Share

Bab 2. PDKT

Author: Rianievy
last update Last Updated: 2021-08-19 12:16:35

Aya merasa kikuk saat Rangga mengantar hingga ke rumahnya. Bukan rumah besar, jangan bayangkan. Tapi rumah kecil merangkap tempat usaha orang tuanya di daerah kawasan padat penduduk.

Kontras sekali daerah itu dengan apartemen-apartemen tinggi menjulang yang mengelilingi daerah tersebut. Aya memainkan jemarinya. Iya begitu gugup. Ia melirik ke Rangga yang tampak santai.

"Besok ke kampus jam berapa?" Rangga menoleh. Membuat Aya terkejut.

"Jam, jam tujuh udah di kampus." Aya semakin gugup. Ditambah jalanan ramai dengan motor berlalu lalang dan anak-anak kecil yang bermain di pinggir jalan. Mobil sport milik Rangga pasti sangat mewah masuk ke lingkungan itu.

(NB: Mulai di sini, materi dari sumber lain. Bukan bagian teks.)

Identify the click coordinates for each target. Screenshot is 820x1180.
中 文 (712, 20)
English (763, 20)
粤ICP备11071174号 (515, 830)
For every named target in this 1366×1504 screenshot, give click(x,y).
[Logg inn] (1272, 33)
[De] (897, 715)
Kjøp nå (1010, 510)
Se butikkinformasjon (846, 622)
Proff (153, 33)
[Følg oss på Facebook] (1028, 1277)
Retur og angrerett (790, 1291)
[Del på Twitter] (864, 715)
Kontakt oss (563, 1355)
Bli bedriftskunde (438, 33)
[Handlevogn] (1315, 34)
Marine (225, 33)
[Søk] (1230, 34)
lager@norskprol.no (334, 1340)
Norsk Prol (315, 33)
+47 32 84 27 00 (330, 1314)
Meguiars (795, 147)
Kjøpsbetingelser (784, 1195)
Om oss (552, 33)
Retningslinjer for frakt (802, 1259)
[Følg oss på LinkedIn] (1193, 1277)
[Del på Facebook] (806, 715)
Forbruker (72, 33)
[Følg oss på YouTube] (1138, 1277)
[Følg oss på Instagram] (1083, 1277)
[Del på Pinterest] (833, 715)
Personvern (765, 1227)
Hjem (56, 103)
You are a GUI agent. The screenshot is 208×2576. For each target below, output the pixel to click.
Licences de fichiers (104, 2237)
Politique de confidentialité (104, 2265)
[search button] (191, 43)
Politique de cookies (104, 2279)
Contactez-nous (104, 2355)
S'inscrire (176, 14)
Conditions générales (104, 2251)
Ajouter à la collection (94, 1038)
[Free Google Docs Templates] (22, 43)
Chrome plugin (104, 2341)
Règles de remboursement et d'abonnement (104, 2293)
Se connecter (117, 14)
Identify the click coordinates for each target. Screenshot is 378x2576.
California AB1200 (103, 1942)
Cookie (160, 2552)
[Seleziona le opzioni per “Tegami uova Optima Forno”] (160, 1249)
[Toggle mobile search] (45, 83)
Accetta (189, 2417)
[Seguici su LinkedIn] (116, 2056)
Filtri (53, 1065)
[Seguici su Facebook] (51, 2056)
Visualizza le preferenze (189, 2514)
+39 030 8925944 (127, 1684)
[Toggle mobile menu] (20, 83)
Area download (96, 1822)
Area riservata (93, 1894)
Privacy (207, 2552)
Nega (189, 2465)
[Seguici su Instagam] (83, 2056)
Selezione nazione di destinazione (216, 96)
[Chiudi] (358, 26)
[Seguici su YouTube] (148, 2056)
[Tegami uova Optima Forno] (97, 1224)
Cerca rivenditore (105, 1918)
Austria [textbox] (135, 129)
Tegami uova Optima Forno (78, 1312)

"Gue turun di sini, Ngga, lo balik aja. Nggak akan bisa parkir."

"Lho, emang rumah lo mana?" Rangga celingukan.

"Pagar hitam." Aya melepaskan seatbelt nya.

Rangga terkekeh.

"Hampir semuanya pagar hitam Aya, yang mana rumah lo?" Rangga menatap Aya yang tampak tak nyaman.

"Itu. Pokok nya di depan situ." Aya begitu gugup dan mencoba tahu diri ia siapa.

Aya turun dari mobil itu. Melambaikan tangan saat Rangga semakin menjauh.

"Huffhhhh. Lega .... " Aya mengusap dadanya lalu menyebrang jalan.

Dilihatnya kedua orang tuanya sedang bersiap membuka warung nasi gorengnya. Aya menghampiri. Menyapa kedua orang tuanya dan berjalan ke lantai dua rumah itu melalui tangga kayu.

Ia menyapa adiknya yang masih SMP kelas tiga. Adik perempuan satu-satunya.

"Lagi ngapain? Ada tugas nggak?" Tas kuliah ia taruh di meja kecil yang ada di pojok kamar. Mereka tidur satu kamar dirumah yang disewa keluarganya itu.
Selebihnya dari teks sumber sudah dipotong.